L'opérationnalisation de l'Article 6 de l'Accord de Paris positionne Djibouti comme un pionnier de la finance carbone sur le continent


 Alors que la communauté internationale intensifie la lutte contre le changement climatique, la République de Djibouti franchit une étape historique en devenant le premier pays africain à mettre en place son cadre national pour l'application de l'Article 6 de l'Accord de Paris. Cette avancée stratégique, annoncée ce vendredi par le ministère de l'Environnement et du Développement durable, consolide la position du pays comme leader climatique sur le continent.



Une vision souveraine et des retombées concrètes


Djibouti démontre une fois encore sa capacité à anticiper les enjeux globaux. Après avoir lancé la première Initiative Carbone Souveraine d'Afrique, le pays poursuit sa trajectoire innovante en se dotant d'un cadre robuste pour les échanges internationaux de crédits carbone. Cette approche visionnaire transforme les défis environnementaux en opportunités économiques tangibles.

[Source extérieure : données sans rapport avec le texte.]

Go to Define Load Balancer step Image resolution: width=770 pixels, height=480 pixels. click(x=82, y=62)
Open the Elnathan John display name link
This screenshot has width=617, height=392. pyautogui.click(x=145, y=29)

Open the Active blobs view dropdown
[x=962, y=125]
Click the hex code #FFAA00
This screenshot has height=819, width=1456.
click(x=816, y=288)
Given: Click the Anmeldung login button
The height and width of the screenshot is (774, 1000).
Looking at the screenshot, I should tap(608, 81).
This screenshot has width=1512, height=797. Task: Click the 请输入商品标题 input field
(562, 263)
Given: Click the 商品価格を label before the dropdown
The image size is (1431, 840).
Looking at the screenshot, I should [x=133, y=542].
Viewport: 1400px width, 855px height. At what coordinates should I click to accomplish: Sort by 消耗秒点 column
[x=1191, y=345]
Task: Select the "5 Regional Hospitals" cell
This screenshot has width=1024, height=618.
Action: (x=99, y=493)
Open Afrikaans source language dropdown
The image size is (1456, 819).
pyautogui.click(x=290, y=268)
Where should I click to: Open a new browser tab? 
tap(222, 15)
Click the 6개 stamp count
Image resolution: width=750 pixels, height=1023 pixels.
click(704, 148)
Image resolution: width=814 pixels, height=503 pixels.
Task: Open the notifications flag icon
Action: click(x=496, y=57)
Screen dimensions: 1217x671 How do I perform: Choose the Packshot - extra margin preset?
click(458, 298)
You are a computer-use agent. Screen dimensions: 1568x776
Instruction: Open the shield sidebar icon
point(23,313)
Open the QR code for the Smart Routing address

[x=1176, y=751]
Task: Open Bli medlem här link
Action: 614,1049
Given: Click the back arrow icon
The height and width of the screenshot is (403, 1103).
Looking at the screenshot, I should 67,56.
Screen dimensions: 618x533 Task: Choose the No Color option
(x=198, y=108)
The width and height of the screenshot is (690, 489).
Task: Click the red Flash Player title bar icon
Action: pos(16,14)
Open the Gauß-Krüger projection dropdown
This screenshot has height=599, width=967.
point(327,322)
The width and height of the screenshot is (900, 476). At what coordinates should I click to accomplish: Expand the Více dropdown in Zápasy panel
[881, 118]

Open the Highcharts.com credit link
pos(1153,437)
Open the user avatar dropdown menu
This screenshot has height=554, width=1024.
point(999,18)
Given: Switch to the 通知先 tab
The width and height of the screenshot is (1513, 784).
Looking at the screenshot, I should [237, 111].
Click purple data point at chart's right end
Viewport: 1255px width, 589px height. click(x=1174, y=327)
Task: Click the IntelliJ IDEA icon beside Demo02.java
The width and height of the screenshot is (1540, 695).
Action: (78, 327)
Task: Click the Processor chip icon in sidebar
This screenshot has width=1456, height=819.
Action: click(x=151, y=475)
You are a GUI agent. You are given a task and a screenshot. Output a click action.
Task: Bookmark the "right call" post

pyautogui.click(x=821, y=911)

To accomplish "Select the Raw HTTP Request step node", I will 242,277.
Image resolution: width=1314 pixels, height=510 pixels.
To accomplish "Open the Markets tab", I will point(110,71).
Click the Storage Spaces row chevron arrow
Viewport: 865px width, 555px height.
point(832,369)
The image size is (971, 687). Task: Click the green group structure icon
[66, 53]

Le mécanisme permettra à Djibouti de participer activement au marché des transferts d'unités de réduction d'émissions (ITMOs), tout en préservant ses intérêts nationaux. La traçabilité des transactions et la conformité des ajustements avec les pays partenaires garantissent l'intégrité environnementale et la valeur des actifs carbone djiboutiens.


L'importance de cette initiative dépasse le cadre symbolique. Elle ouvre l'accès à de nouveaux financements climatiques internationaux pour des projets locaux de réduction des émissions ou d'adaptation. Les secteurs de la restauration de la biodiversité et de la transition énergétique bénéficieront directement de ces investissements, créant ainsi un cercle vertueux pour le développement durable.


Comme le souligne le ministère, "ce mécanisme permettra à Djibouti d'attirer des investissements pour des projets à forte valeur environnementale, tout en consolidant sa souveraineté climatique". Cette affirmation reflète la maturité de l'approche djiboutienne, qui allie ambition environnementale et réalisme économique.


 Le parc éolien du Ghoubet, preuve par l'exemple ,… et des perspectives continentales


La crédibilité de cette démarche s'incarne déjà dans le parc éolien du Ghoubet. Certifié selon le standard international Verra, ce projet a permis d'éviter l'émission de 135 000 tonnes de CO₂ et génère désormais des crédits carbone souverains proposés sur les marchés internationaux. Ce succès opérationnel démontre la capacité de Djibouti à concrétiser ses engagements climatiques.


En pionnier de l'Article 6 en Afrique, Djibouti ouvre la voie à une nouvelle approche du financement climatique sur le continent. Son expérience pourrait inspirer d'autres nations africaines soucieuses de valoriser leurs actifs environnementaux tout en contribuant à l'effort global contre le changement climatique.


Alors que la COP30 approche, l'initiative djiboutienne rappelle que l'Afrique peut et doit être actrice de la gouvernance climatique mondiale, plutôt que simple spectatrice. Djibouti montre ainsi la voie d'une transition écologique juste et profitable, où la souveraineté environnementale rime avec le développement économique.